Reproduce the part of the advertising clutter post that begins with the words "So these ads" and stops after "enjoy the synergy.".

Start of Source passage

That’s an advertising term: clutter. I know from (trying to) teach my students to be savvy consumers when we study marketing and propaganda and the like. And for a world that’s heading toward five gigantic companies, this world’s awfully full of clutter. I had a very confusing moment last night while trying to watch the latest episode of Revenge. A completely weird and seemingly unrelated scene took place, and I was confused for a full ten minutes, until I realized that scene had been an adverstisement, acted by the series stars, shot on the same film, in the same style as the series. Better yet: it was an ad for a partnership among Neiman Marcus, Target, and, of course, Revenge. For all I know Disney owns all three of these companies, not just the TV network.

So these ads kept coming up all through the freaking show, and it confused my DVRing, at the end of a tired day, because the faces were the same as the actors on the show. Which was, of course, all part of NeiTarvenge’s diabolical plan. It did not, however, make me want to go to Neiman Marcus (and it even made me sort of mad at my beloved Target)—so I’m pretty sure their plan backfired at my house, at least.

The ironic part about marketing is that the more they put out there, the more they add to the clutter, the greater the lengths they have to go to get our attention. Until the day in 2032 when probably Mark Zuckerberg makes one last merger and then we can all just sit back and enjoy the synergy. 

What does that even mean?

End of Source passage
Start of Exercise data

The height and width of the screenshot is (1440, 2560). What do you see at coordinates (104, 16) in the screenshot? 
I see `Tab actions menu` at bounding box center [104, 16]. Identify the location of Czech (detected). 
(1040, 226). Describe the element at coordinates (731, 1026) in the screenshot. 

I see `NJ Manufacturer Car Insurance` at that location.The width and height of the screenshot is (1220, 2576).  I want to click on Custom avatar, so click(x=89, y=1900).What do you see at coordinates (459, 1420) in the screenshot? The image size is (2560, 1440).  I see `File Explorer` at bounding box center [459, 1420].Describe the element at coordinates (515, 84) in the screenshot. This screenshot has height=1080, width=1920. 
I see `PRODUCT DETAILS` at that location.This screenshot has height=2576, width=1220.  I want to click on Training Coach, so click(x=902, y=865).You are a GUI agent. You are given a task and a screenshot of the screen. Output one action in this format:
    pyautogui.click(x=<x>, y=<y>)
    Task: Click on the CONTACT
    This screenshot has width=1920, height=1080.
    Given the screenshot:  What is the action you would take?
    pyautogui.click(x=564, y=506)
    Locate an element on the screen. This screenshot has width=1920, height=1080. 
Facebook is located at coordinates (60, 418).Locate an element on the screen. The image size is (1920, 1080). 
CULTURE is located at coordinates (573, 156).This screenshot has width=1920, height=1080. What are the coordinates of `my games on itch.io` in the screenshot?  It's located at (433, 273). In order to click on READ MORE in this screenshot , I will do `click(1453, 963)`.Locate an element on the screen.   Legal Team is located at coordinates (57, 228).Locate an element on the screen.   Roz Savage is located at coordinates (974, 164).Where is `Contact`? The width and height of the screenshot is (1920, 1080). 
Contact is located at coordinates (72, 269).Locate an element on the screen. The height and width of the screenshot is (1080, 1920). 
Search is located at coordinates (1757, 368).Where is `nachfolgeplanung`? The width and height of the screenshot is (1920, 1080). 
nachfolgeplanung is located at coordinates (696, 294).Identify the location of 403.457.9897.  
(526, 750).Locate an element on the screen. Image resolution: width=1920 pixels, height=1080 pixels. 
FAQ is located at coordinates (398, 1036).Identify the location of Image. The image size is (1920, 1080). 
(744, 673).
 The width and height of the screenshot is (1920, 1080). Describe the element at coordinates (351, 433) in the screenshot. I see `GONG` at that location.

End of Exercise data

* Written reply:
So these ads kept coming up all through the freaking show, and it confused my DVRing, at the end of a tired day, because the faces were the same as the actors on the show. Which was, of course, all part of NeiTarvenge’s diabolical plan. It did not, however, make me want to go to Neiman Marcus (and it even made me sort of mad at my beloved Target)—so I’m pretty sure their plan backfired at my house, at least.

The ironic part about marketing is that the more they put out there, the more they add to the clutter, the greater the lengths they have to go to get our attention. Until the day in 2032 when probably Mark Zuckerberg makes one last merger and then we can all just sit back and enjoy the synergy.